POR: This article adroitly addresses several issues that most "mainstream" constitutions avoid or ignore. The first is the role of religious language in a document. The mere presence of religious language implies acknowledgment of a role for the spiritual in the governance of the people. The US constitution for instance refers to a creator also, but elsewhere calls for separation of church and state. The presence of this religious language in its Constitution is readily cited by US citizens who would impose their religious values on other citizens in public venues. Notably, the Blackfoot themselves had their territory carved up for forcible proselityzing by various Christian denominations. The wording of the Blackfoot Constitution acknowledges the views of both spiritual and non-spiritual citizens, while strongly implying that the rights it upholds inhere in merely being human; it succeeds in being both respectful and non-exclusive, while avoiding internal contradictions. Second, the Blackfoot Constitution explicitly recognizes and seeks to disarm several factors that can and do militate against equal rights for all citizens: racist and family connections, sexual orientation and social class. Of the three, social class is the great unmentioned and unmentionable in the US and Canadian constitutions. Third, the Blackfoot Constitution attempts to avoid US Constitution difficulties with the Right to Bear Arms by being more specific about the allowable purposes.

Article 7: The Blackfoot Nation shall adhere to and preserve and protect Blackfoot survival, prosperity, heritage, values, customs and world view in all expressions of terms and obligations of treaties which it may undertake with other nations and/or in relation to relationships and interactions with any foreign States surrounding or influencing Blackfoot territories...

POR: Cultural survival and continuance is an overt objective of the Blackfoot Constitution. By implication, so is cultural diversity among all nations. By contrast, Zapatista documents, defending the rights of a multiplicity of indigenous nations in Mexico, frequently refer to the right of each nation to retain its own cultural ways. Although the Blackfoot and Zapatista emphases differ, both support the underlying principle that cultural survival is at stake, is a critical value, and that the loss of any culture diminishes all other cultures.

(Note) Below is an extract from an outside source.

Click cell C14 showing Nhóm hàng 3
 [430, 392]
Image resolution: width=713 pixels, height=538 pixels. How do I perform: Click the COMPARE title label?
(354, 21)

Article 10: Nothing in this Constitution shall authorize or be interpreted as consent to the termination of any trust, or of any claim of fulfillment of historic promises, or of any claim for receipt of any and all restitution for historic and present-day human rights violations, or of any other responsibilities of the United States and Canadian Governments or their internal State/Provincial Governments to the Blackfoot Nation and People.

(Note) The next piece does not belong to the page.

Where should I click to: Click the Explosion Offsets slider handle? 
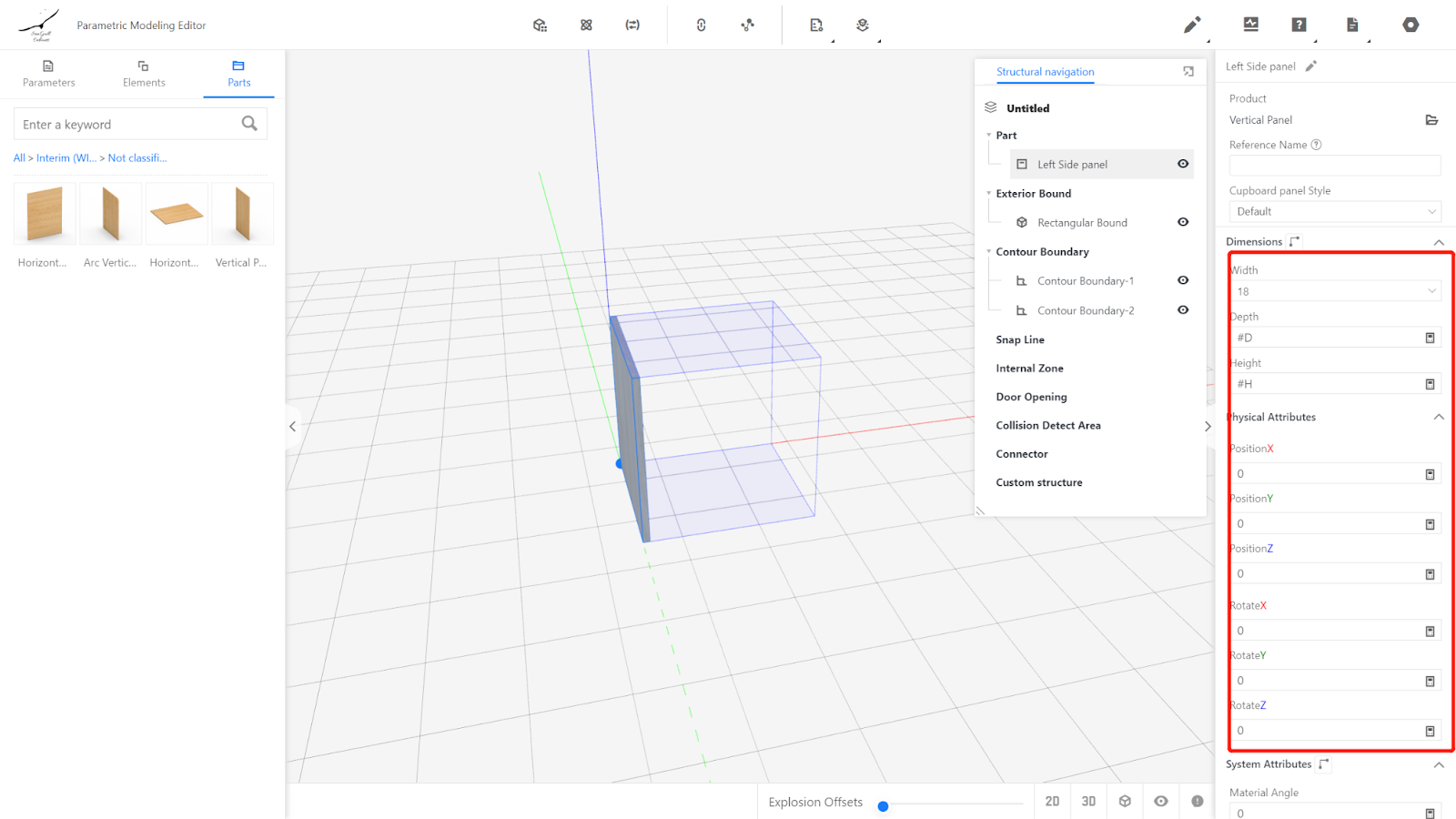point(883,806)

POR: The Blackfoot Constitution does not erase history or inaugurate an amnesiac new era. This article denies the legitimacy of any attempts by the nations that have hitherto denied Blackfoot sovereignty to wash their hands of the past, present and the future. Freeing yourself from colonizers does not mean that colonizers should be let off the hook.

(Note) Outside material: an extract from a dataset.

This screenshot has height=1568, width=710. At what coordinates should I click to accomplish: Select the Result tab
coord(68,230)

Territory and Jurisdiction: Article 11(1): This Constitution recognizes that the Blackfoot Nation and People are primarily but not exclusively domiciled in areas of Canada and the United States on lands including but not limited to, the present-day "Reserves"/"Reservations" of the Siksika, Kainaiwa, Apatohsipiikani and Amskaapipiikani Blackfoot/Blackfeet Peoples.(2) This Constitution also recognizes that there is a Blackfoot Diaspora that is dispersed throughout the United States, Canada and elsewhere, and that such individuals have the right to participate in the rights, duties and obligations of the Blackfoot Nation, having requested and met the requirements for Blackfoot Citizenship...

POR: This article recognizes the results of many genocidal attempts to dissolve the Blackfoot. Specifically, it rejects continued occupancy of particular territories as determining Blackfoot identity, a criteria the US government has used as a double-edged sword against many tribes in denying them recognition as tribes even though it was US- instigated dispersals of their populations that made it impossible to prove.

Article 14: The Blackfoot Nation shall devote itself to just, equitable and sustainable environmental, economic, land-use, water, natural resource and other policies and practices in accordance with Blackfoot traditions and values. The Blackfoot Nation, in accordance with Blackfoot values and traditions, shall be guided by the needs of future generations, preservation of the Blackfoot Nation and sustainability in formulating and implementing all environmental, economic, land-use, water, natural resource and other policies and practices...

POR: The Blackfoot Constitution holds the Blackfoot Nation responsible to future generations and to the world in which it lives. It includes the environment in its economy from both ends, not just the use-end as a notionally inexhaustible resource or as a luxury for the well-to-do. Zapatista documents also explicitly mention human responsibility to other life and beings in the environment.

Citizenship and Rights/Responsibilites of Citizens: Article 28: In accordance with Blackfoot traditions, any Blackfoot citizen convicted in accordance with judicial processes that are conducted in accordance with the Blackfoot Constitution, of treason or other designated high crimes against the Blackfoot Nation, may be stripped of Blackfoot citizenship and suffer banishment from all Blackfoot lands, resources and communities.

POR: This article gives loss of citizenship and banishment rather than capital punishment as the penalty for crimes against the nation, unlike the ferocious US provisions.

Article 29: All Blackfoot citizens shall have the right to respect for his or her privacy, without prejudice to restrictions laid down by or pursuant to acts by competent authorities of the Blackfoot Nation. Rules to protect privacy shall be laid down by competent authorities in connection with the recording and dissemination of personal data as well in connection with the rights of Blackfoot citizens to be informed of data recorded concerning them, uses made of such data and to have such data corrected.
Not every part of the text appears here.